Info
Ask three questions of every source:
If you cannot imagine evidence that would disprove the info, you are likely reading propaganda, not information.
Given the sheer volume of content, you need a mental firewall. When evaluating any piece of info, apply the CRAP Test—an acronym popularized by librarians to combat info illiteracy. Ask three questions of every source:
| Scenario | Effective Phrasing | |----------|--------------------| | Email request | "Could you send me the latest sales report by Friday?" | | In a meeting | "To confirm, the deadline is June 10th – correct?" | | To a customer | "Your order ships on Monday.
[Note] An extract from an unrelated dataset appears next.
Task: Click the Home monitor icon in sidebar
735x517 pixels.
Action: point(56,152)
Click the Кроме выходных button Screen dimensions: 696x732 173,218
Tracking number will be emailed." | | To a teammate | "I need the design files. Are they in the shared drive?" |
To truly harness the power of info, we must understand its hierarchy. It is tempting to use "data," "info," and "knowledge" interchangeably, but doing so misses a critical nuance. If you cannot imagine evidence that would disprove
Therefore, "info" acts as the bridge between chaos and understanding. Without accurate info, data is noise. Without the ability to process info, knowledge remains unattainable.
Follow the BLUF principle (Bottom Line Up Front): Therefore, "info" acts as the bridge between chaos
Example:
"Yes, the Q3 budget is $50K. That includes marketing ($30K) and operations ($20K). The finance team approved it yesterday. Would you like the line-item breakdown?"